Drake Cooper #2 on Outside Magazine’s 2015 Best Places to Work List

It’s a special honor to make Outside Magazine’s Best Places to Work list for the fourth year in a row. This year’s #2 ranking is our highest yet!  It will probably come out too sappy and too personal, and my writing skills will prove too poor, for me to put that into real context for anyone reading this. But, I’ll take a swing at it.

I care about culture. I care about it earnestly and work on it with intention.

And then, of course, there’s the whole thing about this particular award coming from Outside Magazine and what the outdoors in Idaho means to me, and to so many of us at Drake Cooper. I guess this list is the perfect cocktail of two things about which I care deeply.

Four years ago, when we made the list for the first time, I wrote a blog telling the story of how I’d clipped out an ad in Outside Magazine, circa 1994. How that ad found it’s way into a frame and onto a spot on my wall in my house just down the street from Vanderbilt University, in Nashville, TN. The ad was for a wild state with a wild river and it called to me. I set out to find this place and to one day explore it. A few short years later, when I somehow found myself moving to Boise along with my wife of less than a year, we fell in love with this remote outdoor mecca and Idaho became home immediately. It wouldn’t be till many years later, meeting Bill Drake, the owner of the advertising agency that produced that ad, that the story would come full circle.

Living in Idaho, means adventure. Working in advertising is also an adventure – and it can be all consuming. So we focus on the culture of our workplace, and we do our best to uphold it. But what constitutes culture anyway? What makes one good and another bad? To me, at the heart of culture is shared values that an organization agrees to uphold. And trust. Lots of mutual respect and trust. What’s not culture, particularly now in the Millennial-driven new found love of culture-at-all-costs, are things like dogs at work, yoga at lunch, IPA of the day and group bike rides at all hours. Those things, while awesome(!), are NOT a culture.
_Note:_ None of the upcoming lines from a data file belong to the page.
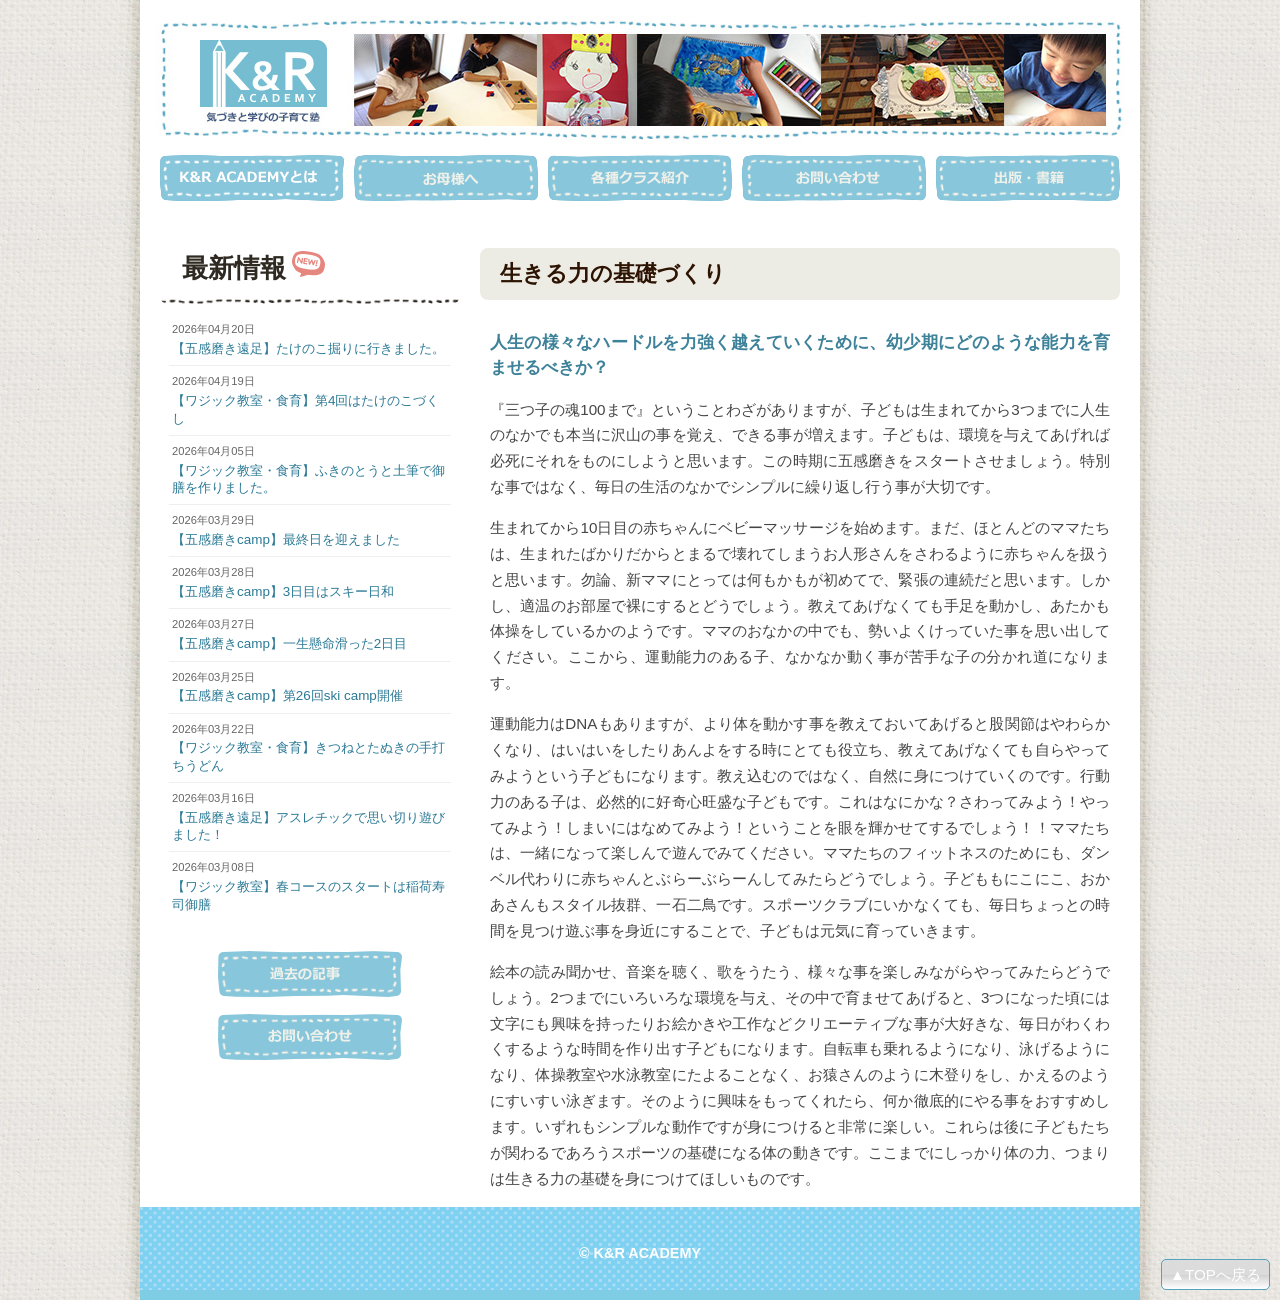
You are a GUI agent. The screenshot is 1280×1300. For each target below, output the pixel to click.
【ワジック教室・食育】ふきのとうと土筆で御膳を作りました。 (308, 479)
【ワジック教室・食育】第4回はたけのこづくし (305, 409)
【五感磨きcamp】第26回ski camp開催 (287, 695)
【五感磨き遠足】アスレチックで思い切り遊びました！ (308, 826)
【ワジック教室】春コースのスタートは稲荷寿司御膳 (308, 895)
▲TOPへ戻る (1215, 1274)
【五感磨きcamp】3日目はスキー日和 (283, 591)
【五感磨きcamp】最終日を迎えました (286, 539)
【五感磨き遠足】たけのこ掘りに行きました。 (308, 348)
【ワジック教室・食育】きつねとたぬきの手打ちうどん (308, 756)
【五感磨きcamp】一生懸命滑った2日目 (289, 643)
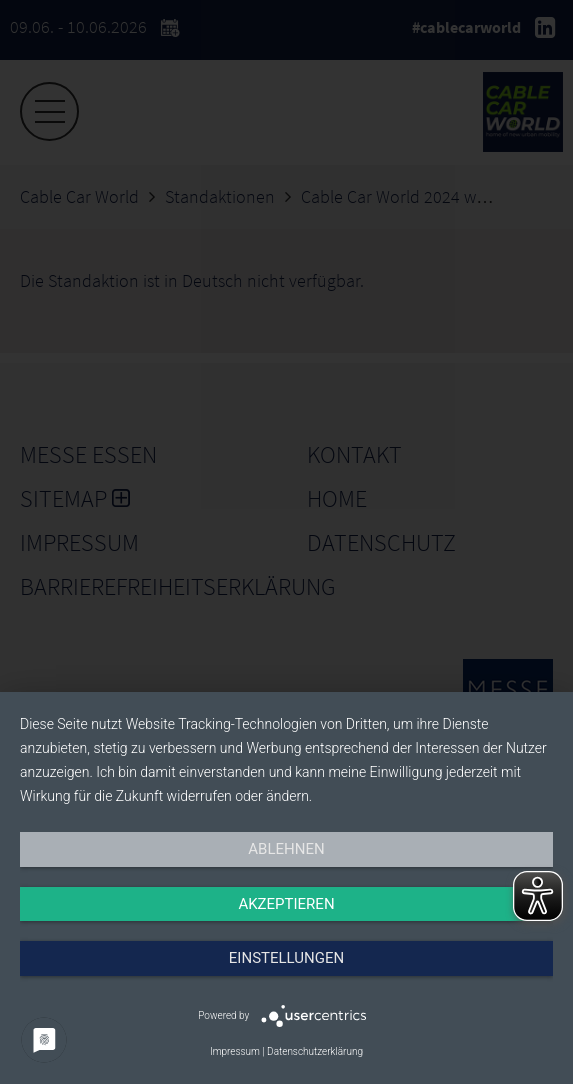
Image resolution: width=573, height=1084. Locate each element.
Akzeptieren (286, 904)
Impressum (235, 1051)
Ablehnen (286, 849)
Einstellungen (286, 958)
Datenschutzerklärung (315, 1051)
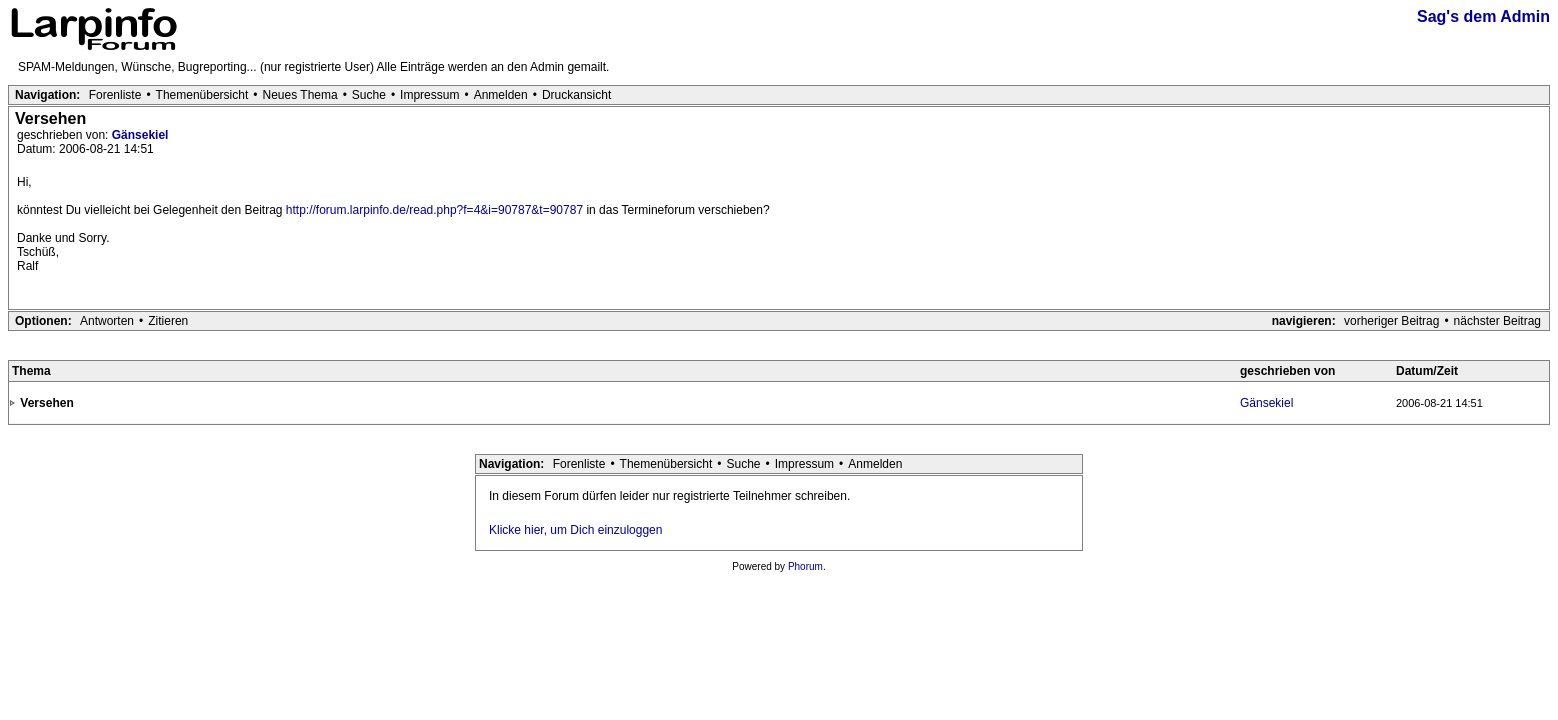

Those sorts of things are the benefits of a strong culture. The hard work of creating and maintaining a solid culture is often confused with the outcomes of it.

If I were to try to describe what culture IS for Drake Cooper, it would sound like this:

At Drake Cooper, our culture is based on a shared belief system of values that outshine titles and roles. We are in the business of creating things. Ideas. Products. Services. Notions. And we derive real meaning in building stories and connecting people to brands. Our passion is the motivation for the work we do. It’s in that spirit that all of us must value people as much as profit as ingredients to sustainability and happiness.

We are not bound by the industry we are in and willingly go to extraordinary lengths to create and invent. We value and celebrate the unique, the distinctive, and the free spirit that comes with our world. And in an industry that has no rules, we make up our own, with the simple goal that our work makes a difference.

No job here is small and the big-hearted and enthusiastic find a home among us. We agree to collectively strive to make this the best place we’ve ever worked and to create jobs as big as our spirits. We build brands for the ambitious because we ourselves are ambitious.

We’re honored to be on your list, Outside. Now, excuse me while I jump on my bike.

-jc

Here’s some background on how companies are selected :

Outside’s “Best Places to Work” project celebrates innovative companies setting a new standard for a healthy work-life balance. The list was compiled with the help of the Outdoor Industry Association and Best Companies Group. The yearlong selection process began with an outreach effort that identified a wide range of non-profit and for-profit organizations with at least 15 employees working in an office in the United States. Participating companies were sent confidential employee-satisfaction surveys and employer-questionnaires to collect information about benefits, compensation, policies, job satisfaction, environmental initiatives, and community outreach programs. The experts at the Best Companies Group then analyzed the results and selected the companies that best enable employees to pursue active lifestyles while also supporting their social and environmental contributions.